§ EXERCISE TASK
Return the full text on how managers should make decisions, word for word.

§ PROVIDED TEXT
What would your decision be if faced with the above because this is an area where experience and instinct may well mislead? The risk is that a wrong decision will be taken if hard facts are ignored and tradition prevails.
Effective managers make:
- The minimum of decisions
- Decisions at the right time
- Decisions based on the best available information
They strive to overcome preconceived notions and prejudice and dispassionately review evidence from all quarters even though such evidence may conflict with their preferred outcomes.
Ploughing on with a course of action in the face of contradictory facts and tailoring or ignoring such facts to fit their pet project is known by psychologists as ‘confirmation bias’ – a temptation to be resisted.
The qualities managers need to make correct and shrewd decisions include:
- Critical thinking – reasoning
- Creating new ideas
- A willingness to take calculated risks
- Encouraging experimentation and creativity
Managers need buy-in from their teams and so must ensure that they:
- Avoid making impulsive decisions
- Gauge their team’s response through informal discussions before going firm on a decision
- Do not ignore their instincts but use hard data to test them
- Freely discuss with a more experienced manager whilst retaining responsibility for the final decision once taken
- Resist the temptation to make premature or unnecessary decisions
- Allow decision making at the lowest viable level to encourage members of their team to take responsibility. This will stimulate their development and free the managers’ time to concentrate on strategic issues
- Do not delegate key issues of a strategic nature that are the proper domain of the head of department. Passing the buck is not the way to engender respect.
- Retain responsibility for recruitment, induction, pay structures, promotion and discipline
- Ensure that their department is properly structured to achieve its objectives
- Make certain that the organisation has the resources to implement decisions including cash, trained personnel, time and the will to do so – it must be within their capability
There are no firm rules to decision making so a flexible and changing approach is highly recommended. This will include a blend of experience and instinct, training and insight, independence of thought and team expertise, hard data and blue sky thinking. Furthermore, there will be times when managers are forced to choose between two options neither of which is satisfactory. This is just too bad and they have to make the decision and move on but keep the impact of the decision under constant review. Do not be put off by the media constantly braying about ‘U’ turns. It is essential to alter course the minute there is a fact that was not available a minute earlier that impacts on a decision already taken. Just make it clear that new and contradictory facts have now come to light. Stubbornness and a blind adherence to an outdated decision can only lead to grief.

§ COLLECTED MATERIAL
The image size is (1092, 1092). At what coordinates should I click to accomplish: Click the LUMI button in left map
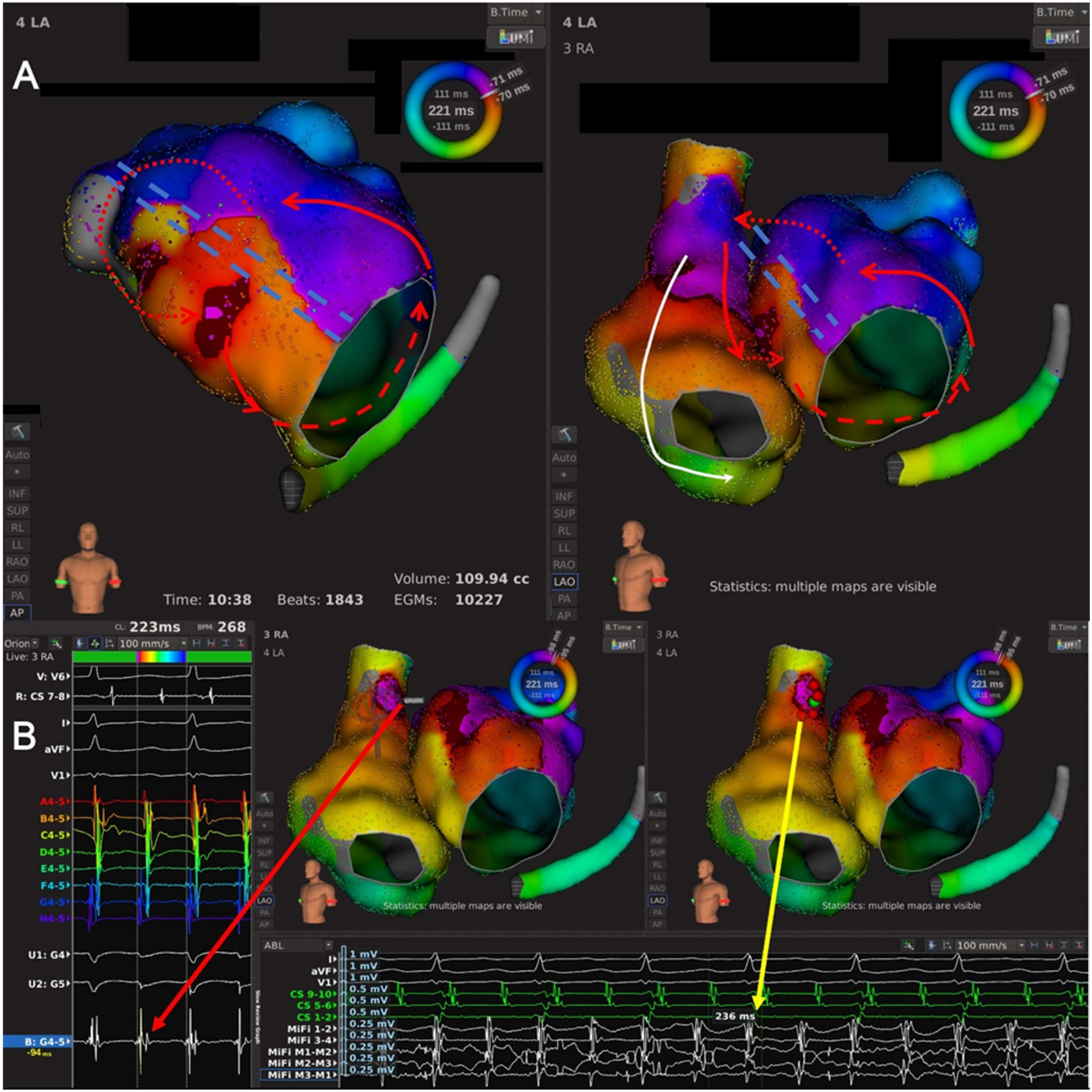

§ RESPONSE TO THIS TASK
What would your decision be if faced with the above because this is an area where experience and instinct may well mislead? The risk is that a wrong decision will be taken if hard facts are ignored and tradition prevails.
Effective managers make:
- The minimum of decisions
- Decisions at the right time
- Decisions based on the best available information
They strive to overcome preconceived notions and prejudice and dispassionately review evidence from all quarters even though such evidence may conflict with their preferred outcomes.
Ploughing on with a course of action in the face of contradictory facts and tailoring or ignoring such facts to fit their pet project is known by psychologists as ‘confirmation bias’ – a temptation to be resisted.
The qualities managers need to make correct and shrewd decisions include:
- Critical thinking – reasoning
- Creating new ideas
- A willingness to take calculated risks
- Encouraging experimentation and creativity
Managers need buy-in from their teams and so must ensure that they:
- Avoid making impulsive decisions
- Gauge their team’s response through informal discussions before going firm on a decision
- Do not ignore their instincts but use hard data to test them
- Freely discuss with a more experienced manager whilst retaining responsibility for the final decision once taken
- Resist the temptation to make premature or unnecessary decisions
- Allow decision making at the lowest viable level to encourage members of their team to take responsibility. This will stimulate their development and free the managers’ time to concentrate on strategic issues
- Do not delegate key issues of a strategic nature that are the proper domain of the head of department. Passing the buck is not the way to engender respect.
- Retain responsibility for recruitment, induction, pay structures, promotion and discipline
- Ensure that their department is properly structured to achieve its objectives
- Make certain that the organisation has the resources to implement decisions including cash, trained personnel, time and the will to do so – it must be within their capability
There are no firm rules to decision making so a flexible and changing approach is highly recommended. This will include a blend of experience and instinct, training and insight, independence of thought and team expertise, hard data and blue sky thinking. Furthermore, there will be times when managers are forced to choose between two options neither of which is satisfactory. This is just too bad and they have to make the decision and move on but keep the impact of the decision under constant review. Do not be put off by the media constantly braying about ‘U’ turns. It is essential to alter course the minute there is a fact that was not available a minute earlier that impacts on a decision already taken. Just make it clear that new and contradictory facts have now come to light. Stubbornness and a blind adherence to an outdated decision can only lead to grief.